___ Artigo ___
O Ministério Público Federal (MPF) recomendou, na última segunda-feira, 17 de janeiro, que órgãos públicos adotem medidas urgentes para garantir a conclusão da regularização fundiária do Quilombo Passagem, localizado em Monte Alegre, no Pará, no prazo de um ano. A ação tem como objetivo assegurar a titulação definitiva da terra em nome da comunidade quilombola, que aguarda esse reconhecimento há quase duas décadas.
De acordo com informações levantadas pelo MPF, os trabalhos de campo para a regularização da terra foram impedidos em três ocasiões: em 2014, em 2018 e em 2022. Nestes episódios, indivíduos não quilombolas ameaçaram e intimidaram técnicos do Instituto de Terras do Pará (Iterpa), impedindo a continuidade dos estudos necessários para a titulação.
A gravidade da situação foi ressaltada pelo MPF, que alertou para o risco crescente de novos episódios de violência contra os quilombolas e os profissionais encarregados da regularização. A Secretaria de Estado de Segurança Pública e Defesa Social (Segup) confirmou ao MPF que o Iterpa não solicitou apoio policial para realizar os trabalhos de campo.
___ Entradas ___
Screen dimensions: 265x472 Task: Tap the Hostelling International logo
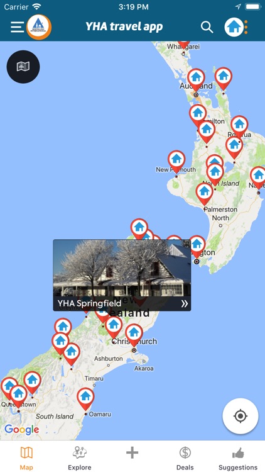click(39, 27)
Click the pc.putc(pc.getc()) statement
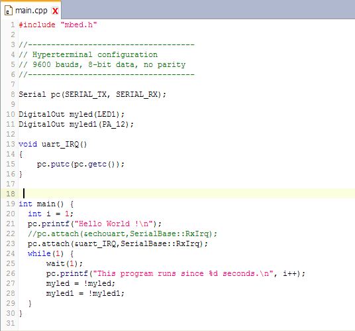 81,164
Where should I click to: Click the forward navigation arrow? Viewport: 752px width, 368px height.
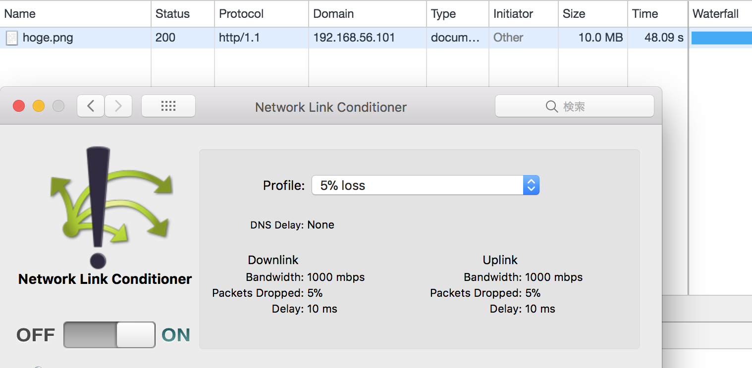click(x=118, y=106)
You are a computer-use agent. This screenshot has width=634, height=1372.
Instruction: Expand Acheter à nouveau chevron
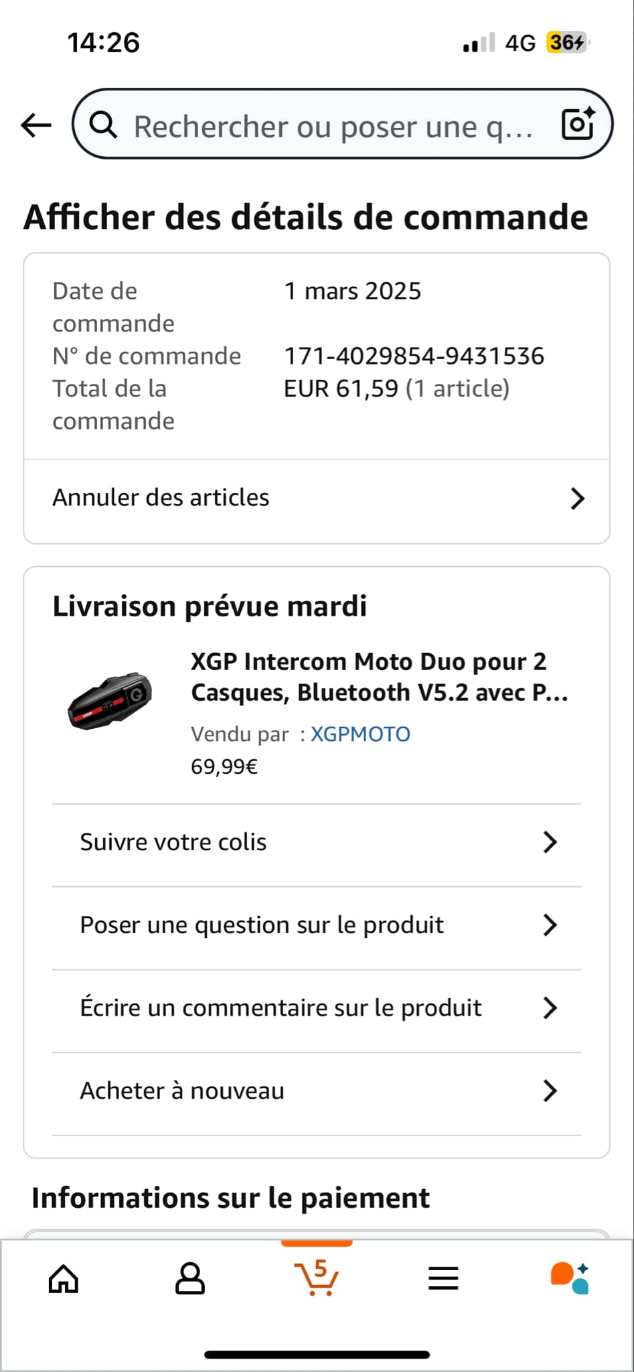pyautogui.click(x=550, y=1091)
___
___ Entradas ___
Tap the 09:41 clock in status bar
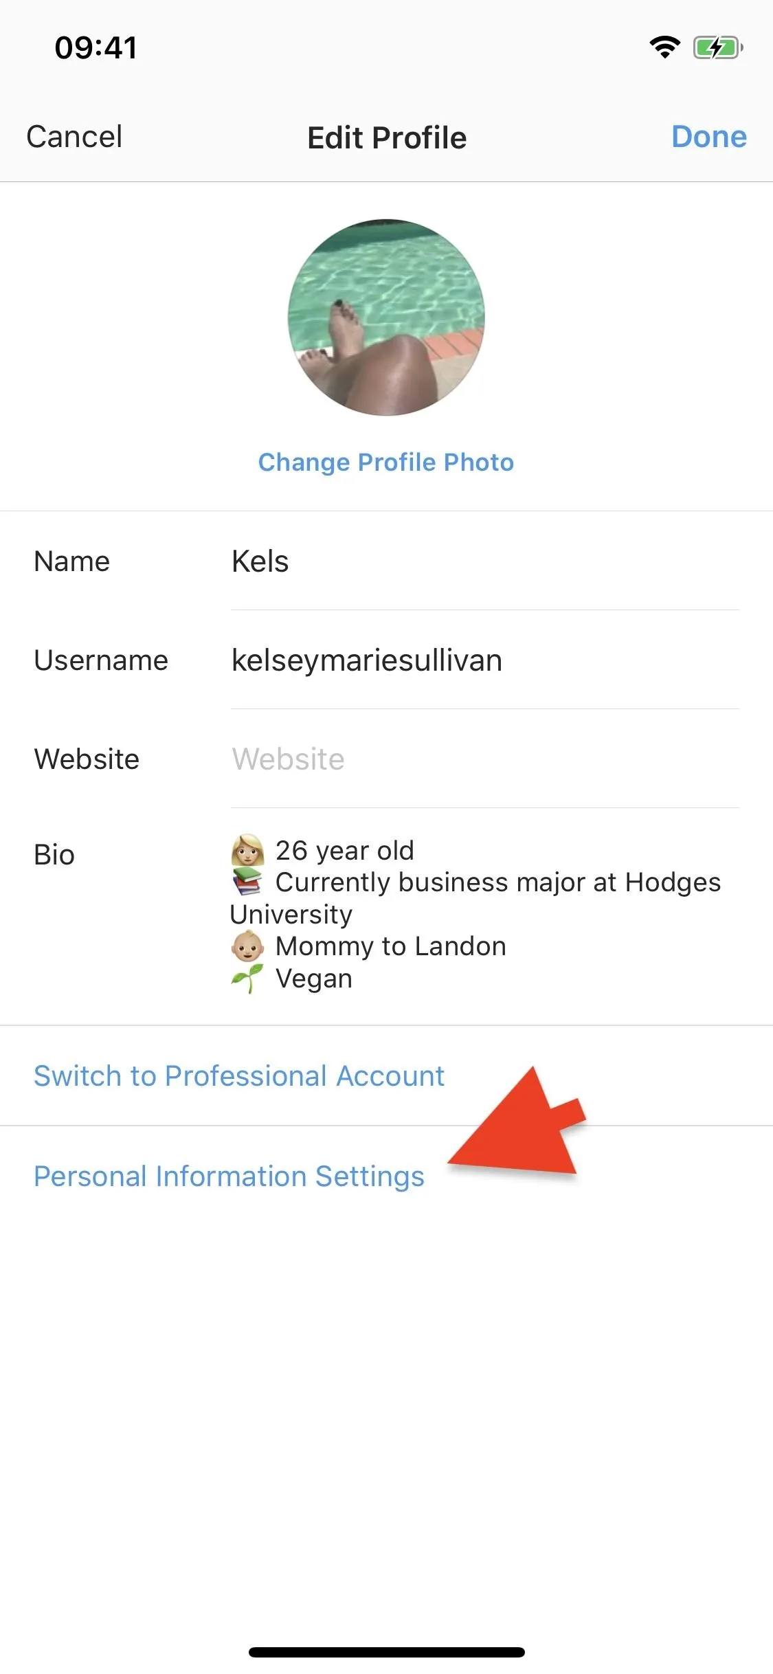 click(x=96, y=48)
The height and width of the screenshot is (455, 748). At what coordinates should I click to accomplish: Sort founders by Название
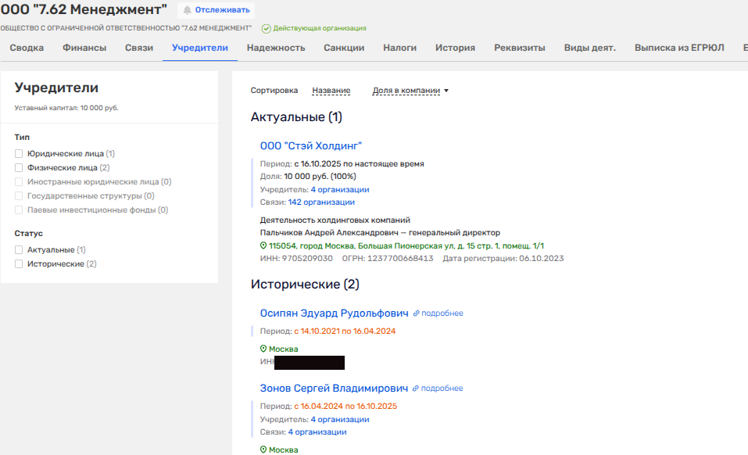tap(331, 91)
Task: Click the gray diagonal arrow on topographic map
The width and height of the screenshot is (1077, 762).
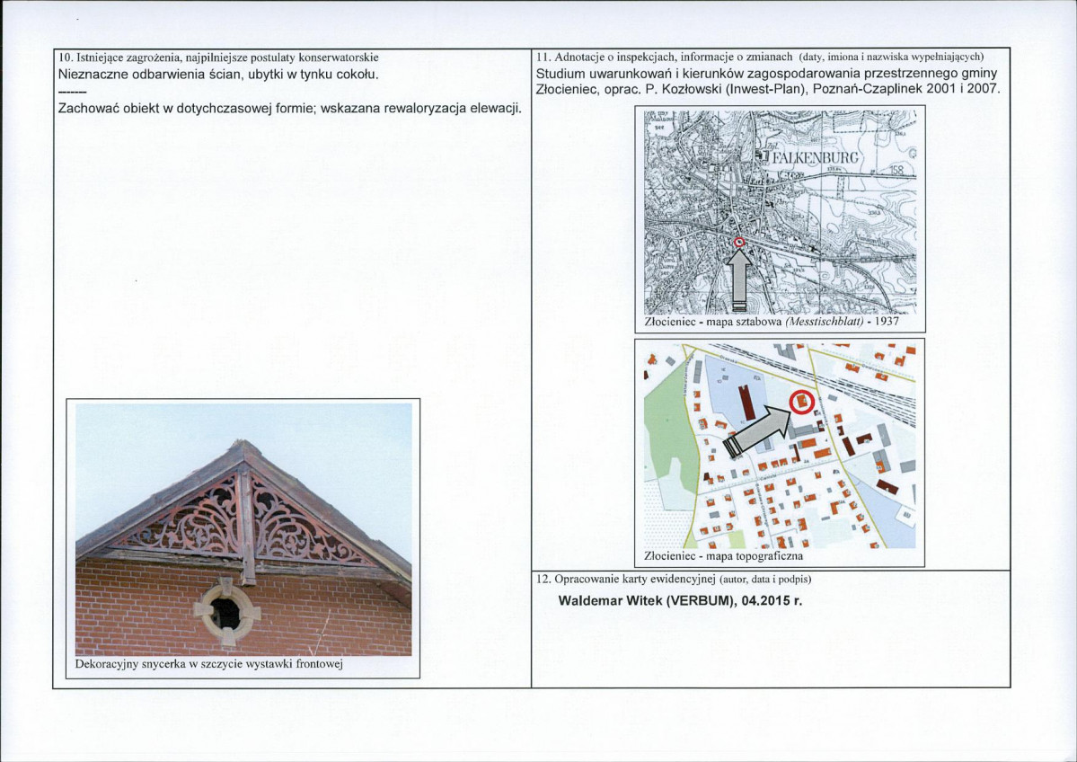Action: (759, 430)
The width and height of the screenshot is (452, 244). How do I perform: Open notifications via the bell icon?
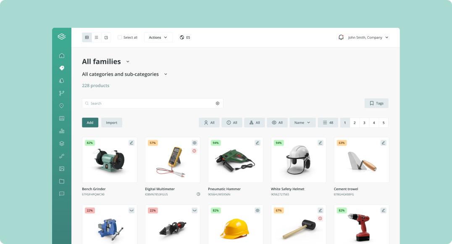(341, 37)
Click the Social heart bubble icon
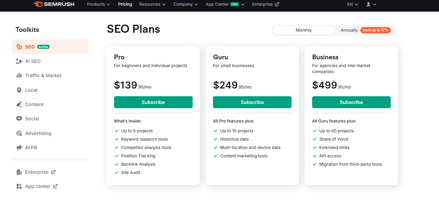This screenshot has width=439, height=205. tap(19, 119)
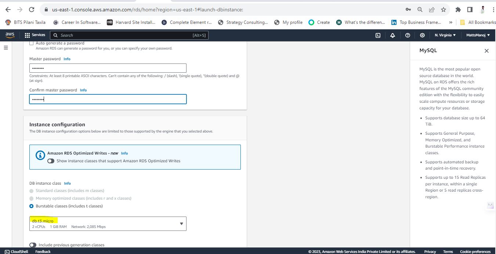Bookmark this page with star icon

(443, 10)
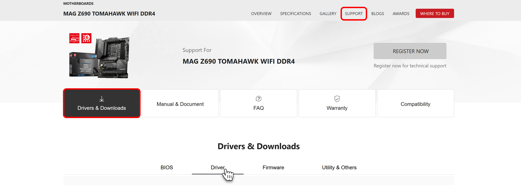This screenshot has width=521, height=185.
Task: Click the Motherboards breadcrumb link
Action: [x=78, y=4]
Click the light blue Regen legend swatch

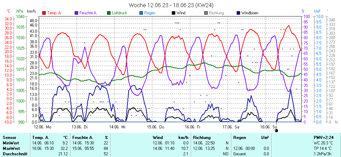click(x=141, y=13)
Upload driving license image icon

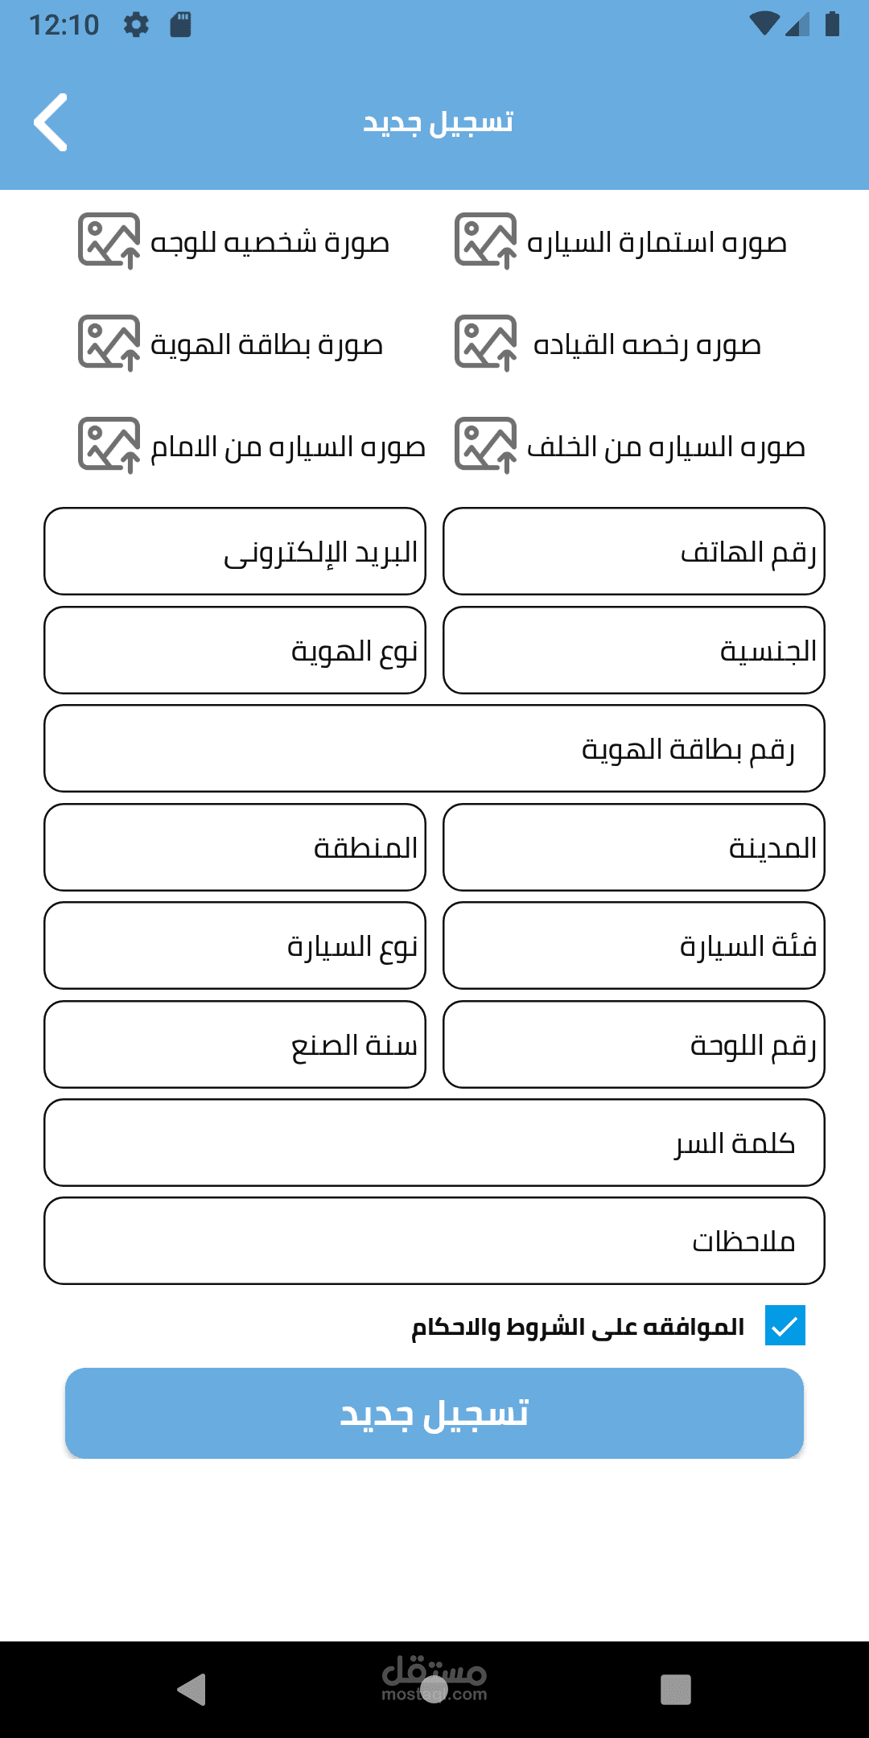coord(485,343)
___
___ Entradas ___
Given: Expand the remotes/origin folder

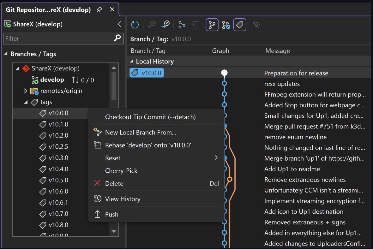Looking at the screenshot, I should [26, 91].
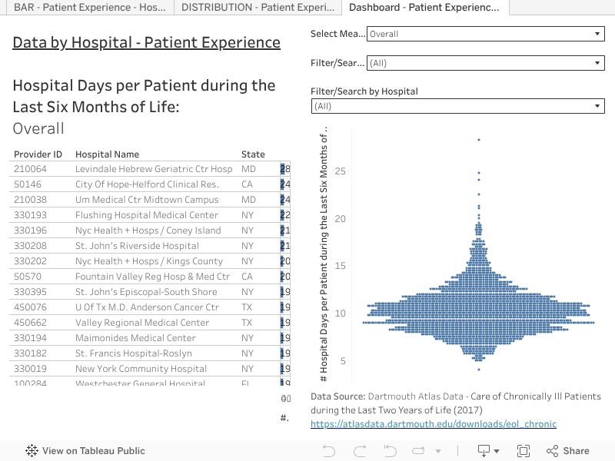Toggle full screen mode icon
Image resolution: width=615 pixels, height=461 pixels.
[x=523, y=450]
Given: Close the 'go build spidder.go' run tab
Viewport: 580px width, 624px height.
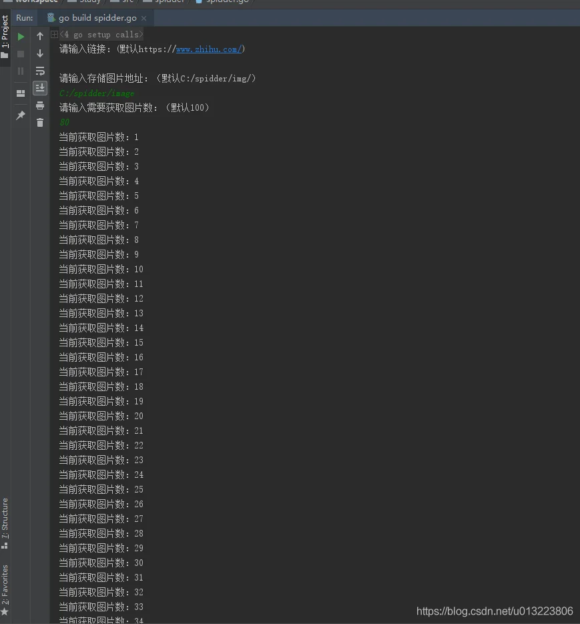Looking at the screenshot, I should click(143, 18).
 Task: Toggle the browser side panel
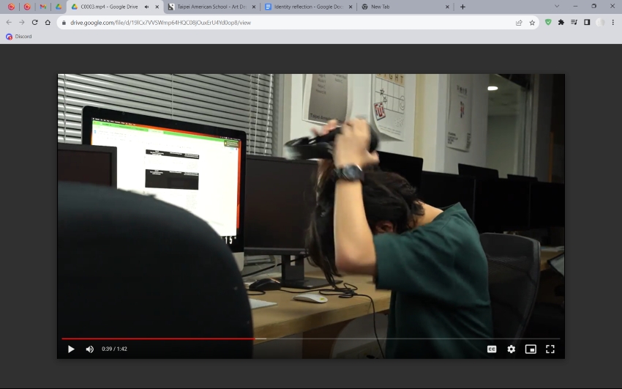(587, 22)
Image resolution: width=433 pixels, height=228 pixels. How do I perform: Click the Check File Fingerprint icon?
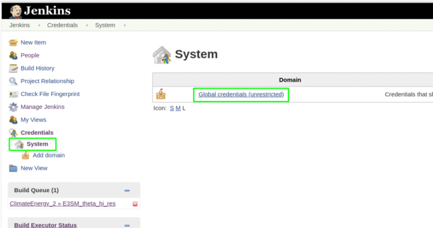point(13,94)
___
**Tarefas a realizar**
• 1. Segundo o artigo, em quais anos os trabalhos de campo para a regularização da terra foram impedidos?
• 2. Nas entradas, substitua "Task" por "Goal" no trecho que começa na linha que contém "Task: Toggle the browser side panel" e termina na linha que contém "point(13,94)", sem alterar mais nada. Apresente apenas esse trecho e deixe as imagens de fora.
As entradas não têm nenhuma relação com o artigo.

**Respostas completas**
• 1. Em 2014, 2018 e 2022.

• 2.
 Goal: Toggle the browser side panel
(587, 22)
Image resolution: width=433 pixels, height=228 pixels. How do I perform: Click the Check File Fingerprint icon?
point(13,94)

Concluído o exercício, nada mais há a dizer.